待办事项:
A: 将 epoll 源码解析中以含“JDK中对于注册到Selec”的文字开头、以“stored in a map.”结尾的部分逐字照录下来。
B: 判断下列说法是否与 epoll 源码解析相符，每条答“是”或“否”，并原样引用起决定作用的文字：(i) timeout 小于等于 0 时调用的是 iepoll；(ii) eventsLow 数组的最大长度为 64*1024；(iii) 超过数组长度的事件会被直接丢弃。
C: 请从 epoll 源码解析停下的地方接着往下写。

JNIEXPORT jint JNICALL
Java_sun_nio_ch_EPollArrayWrapper_epollWait(JNIEnv *env, jobject this,
                                            jlong address, jint numfds,
                                            jlong timeout, jint epfd)
{
    struct epoll_event *events = jlong_to_ptr(address);
    int res;

    if (timeout <= 0) {           /* Indefinite or no wait */
        // 发起epoll_wait系统调用等待内核事件
        RESTARTABLE(epoll_wait(epfd, events, numfds, timeout), res);
    } else {                      /* Bounded wait; bounded restarts */
        res = iepoll(epfd, events, numfds, timeout);
    }

    if (res < 0) {
        JNU_ThrowIOExceptionWithLastError(env, "epoll_wait failed");
    }
    return res;
}

可以看到,最后还是发起的epoll_wait系统调用.

3.3 epoll control以及openjdk对事件管理的封装

JDK中对于注册到Selector上的IO事件关系是使用SelectionKey来表示,代表了Channel感兴趣的事件,如Read,Write,Connect,Accept.

调用Selector.register()时均会将事件存储到EpollArrayWrapper的成员变量eventsLoweventsHigh


// events for file descriptors with registration changes pending, indexed
// by file descriptor and stored as bytes for efficiency reasons. For
// file descriptors higher than MAX_UPDATE_ARRAY_SIZE (unlimited case at
// least) then the update is stored in a map.
// 使用数组保存事件变更, 数组的最大长度是MAX_UPDATE_ARRAY_SIZE, 最大64*1024
private final byte[] eventsLow = new byte[MAX_UPDATE_ARRAY_SIZE];
// 超过数组长度的事件会缓存到这个map中,等待下次处理
private Map<Integer,Byte> eventsHigh;


/**
 * Sets the pending update events for the given file descriptor. This
 * method has no effect if the update events is already set to KILLED,
 * unless {@code force} is {@code true}.

所供材料:
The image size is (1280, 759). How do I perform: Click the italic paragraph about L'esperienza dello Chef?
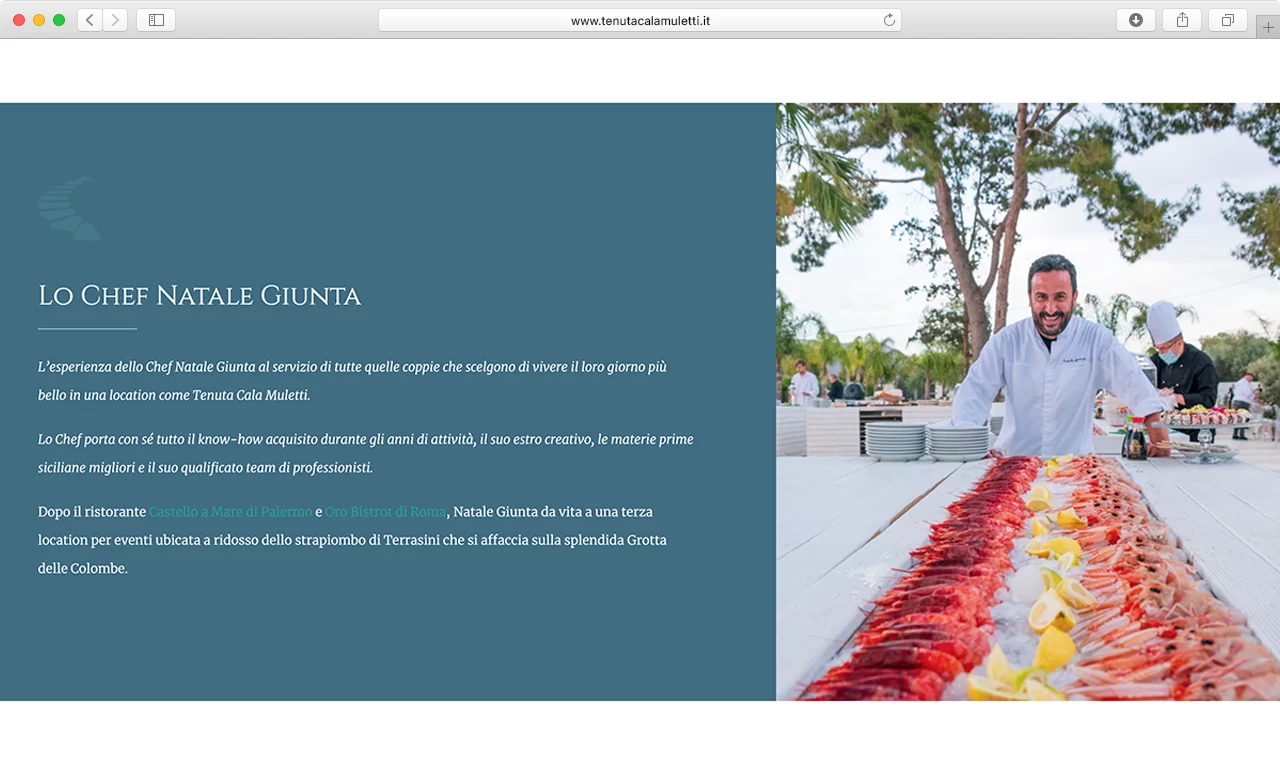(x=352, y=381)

--

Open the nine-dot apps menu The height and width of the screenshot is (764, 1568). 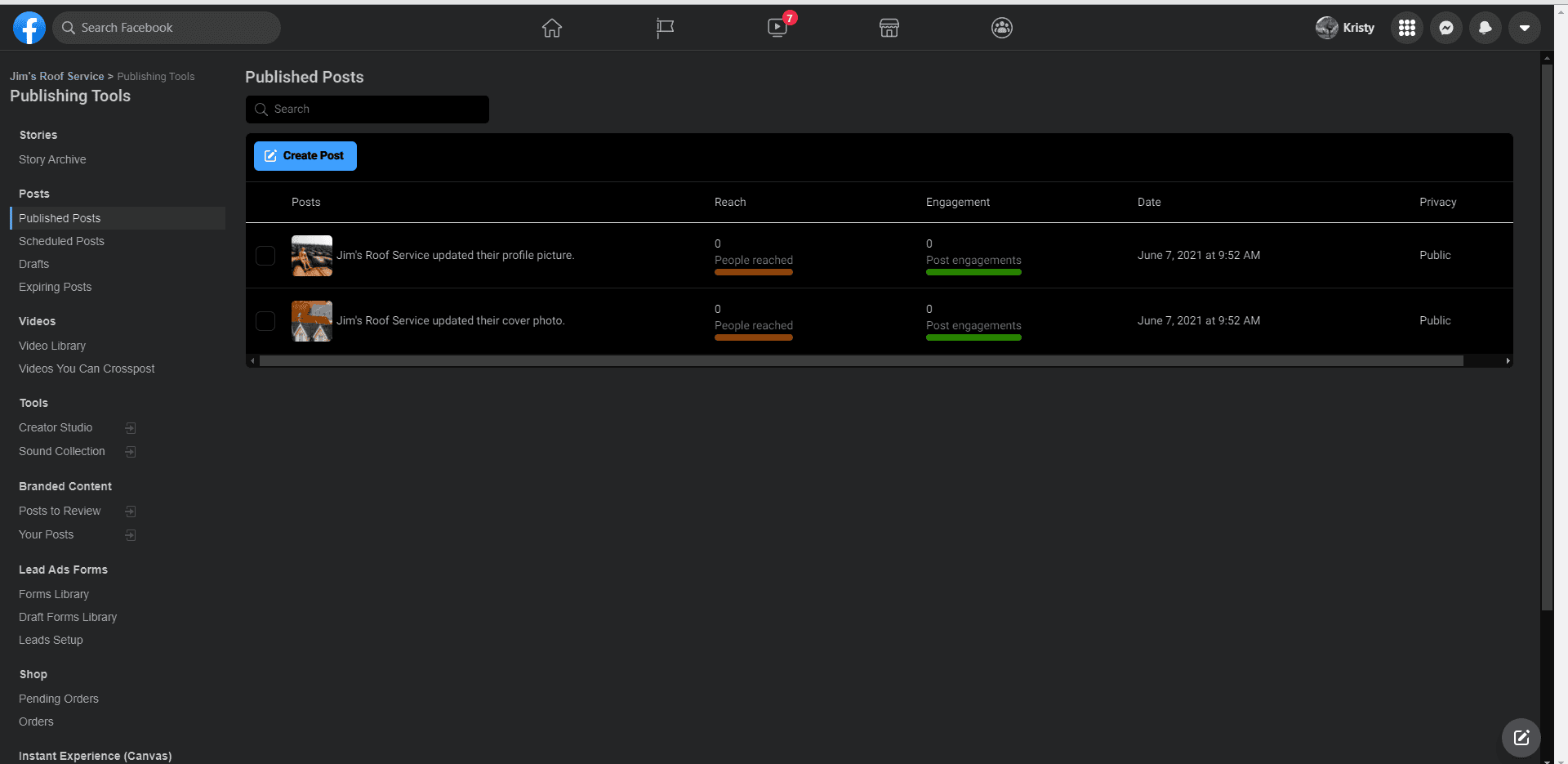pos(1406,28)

最终答案:
A:
JDK中对于注册到Selector上的IO事件关系是使用SelectionKey来表示,代表了Channel感兴趣的事件,如Read,Write,Connect,Accept.

调用Selector.register()时均会将事件存储到EpollArrayWrapper的成员变量eventsLoweventsHigh


// events for file descriptors with registration changes pending, indexed
// by file descriptor and stored as bytes for efficiency reasons. For
// file descriptors higher than MAX_UPDATE_ARRAY_SIZE (unlimited case at
// least) then the update is stored in a map.

B:
(i) 否。“RESTARTABLE(epoll_wait(epfd, events, numfds, timeout), res);”
(ii) 是。“数组的最大长度是MAX_UPDATE_ARRAY_SIZE, 最大64*1024”
(iii) 否。“超过数组长度的事件会缓存到这个map中,等待下次处理”

C:
 */
private void setUpdateEvents(int fd, byte events, boolean force) {
    // 判断fd和数组长度
    if (fd < MAX_UPDATE_ARRAY_SIZE) {
        if ((eventsLow[fd] != KILLED) || force) {
            eventsLow[fd] = events;
        }
    } else {
        Integer key = Integer.valueOf(fd);
        if (!isEventsHighKilled(key) || force) {
            eventsHigh.put(key, Byte.valueOf(events));
        }
    }
}

上面看到EpollArrayWrapper.poll()的时候, 首先会调用updateRegistrations

/**
 * Returns the pending update events for the given file descriptor.
 */
private byte getUpdateEvents(int fd) {
    if (fd < MAX_UPDATE_ARRAY_SIZE) {
        return eventsLow[fd];
    } else {
        Byte result = eventsHigh.get(Integer.valueOf(fd));
        // result should never be null
        return result.byteValue();
    }
}

/**
 * Update the pending registrations.
 */
private void updateRegistrations() {
    synchronized (updateLock) {
        int j = 0;
        while (j < updateCount) {
            int fd = updateDescriptors[j];
            // 从保存的eventsLow和eventsHigh里取出事件
            short events = getUpdateEvents(fd);
            boolean isRegistered = registered.get(fd);
            int opcode = 0;

            if (events != KILLED) {
                // 判断操作类型以传给epoll_ctl
                // 没有指定EPOLLET事件类型
                if (isRegistered) {
                    opcode = (events != 0) ? EPOLL_CTL_MOD : EPOLL_CTL_DEL;
                } else {
                    opcode = (events != 0) ? EPOLL_CTL_ADD : 0;
                }
                if (opcode != 0) {
                    // 熟悉的epoll_ctl
                    epollCtl(epfd, opcode, fd, events);
                    if (opcode == EPOLL_CTL_ADD) {
                        registered.set(fd);
                    } else if (opcode == EPOLL_CTL_DEL) {
                        registered.clear(fd);
                    }
                }
            }
            j++;
        }
        updateCount = 0;
    }
}
private native void epollCtl(int epfd, int opcode, int fd, int events);

在获取到事件之后将操作委托给了epollCtl,这又是个native方法,打开相应的c代码一看:

JNIEXPORT void JNICALL
Java_sun_nio_ch_EPollArrayWrapper_epollCtl(JNIEnv *env, jobject this, jint epfd,
                                           jint opcode, jint fd, jint events)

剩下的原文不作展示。